The Việt Bắc Interzone (Liên khu Việt Bắc) was an administrative region consisting of 17 provinces: Cao Bằng, Bắc Kạn, Lạng Sơn, Thái Nguyên, Hà Giang, Tuyên Quang, Lào Cai, Yên Bái, Sơn La, Lai Châu, Bắc Giang, Bắc Ninh, Phúc Yên, Vĩnh Yên, Phú Thọ, Quảng Yên, Hải Ninh, Hồng Gai Special Zone, and Mai Đà District of Hòa Bình. The center of the region was Tuyên Quang.

The administrative of Việt Bắc is called by Administrative Committee of Interregional. It includes Viet bac Interregional is a level of administrative and Military (High command).
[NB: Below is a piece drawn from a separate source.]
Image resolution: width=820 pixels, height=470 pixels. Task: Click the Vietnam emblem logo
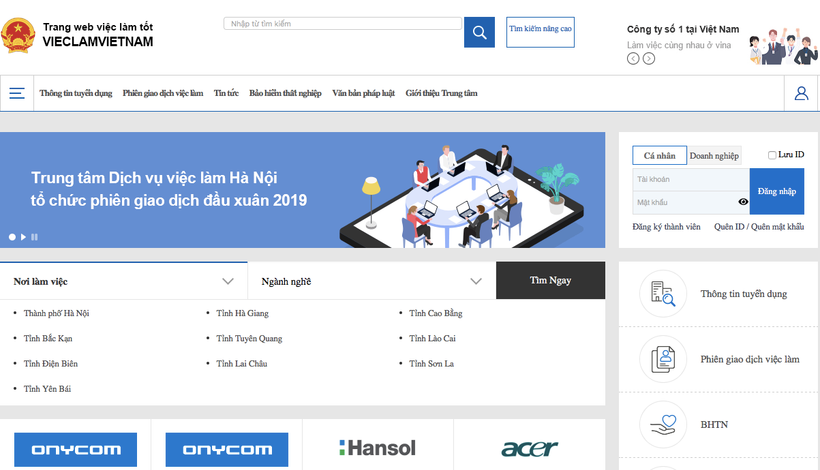click(x=18, y=33)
It was established under the Decree No 127SL of President of the Democratic Republic of Vietnam (The former name of Socialist Republic of Vietnam) on November 4, 1949, beyond the merger of Interregions No. 1 and No. 10.

History 

From 1949 to 1954, Senior Lieutenant-general Chu Văn Tấn is the chief of Interregional, secretary zone party committee, Tribunal president of Military court, president of administrative committee of Viet Bac. From 1954 to the end of 1956, he was in charged Commander, Political Commissar holding currently and Secretary of Interregional of Viet Bac.
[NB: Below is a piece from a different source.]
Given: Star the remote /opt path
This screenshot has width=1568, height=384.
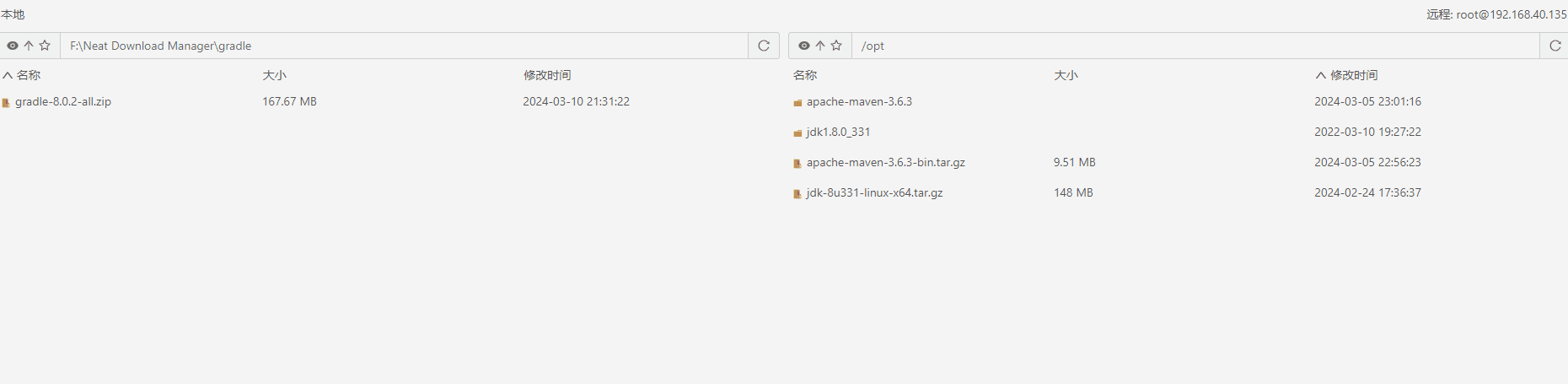Looking at the screenshot, I should tap(836, 46).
When the Tây Bắc (North West Area) just have liberated.  Tay Bac Zone was established beyond the Decree No 13-SL of Prime Ministor on  January 28, 1953, including 4 provinces : Lai Châu, Lào Cai, Yên Bái and Sơn La just have detach from Viet Bac Interregional
On July 1, 1956, Self-governing Viet Bac was established have put an end to Viet Bac Interregional with the role of administrative Unit. However, about Military aspect, in June 1957, Viet Bac Interregional was replaced by Viet Bac Military Zone.
Initially, Self-governing Viet Bac includes 5 provinces: Cao Bằng, Bắc Cạn, Lạng Sơn, Tuyên Quang, Thái Nguyên and adding Hà Giang Province later. Viet Bac and Tay Bac Self-governing together is the region with many Ethnic minority living and have the special policy for development in these area.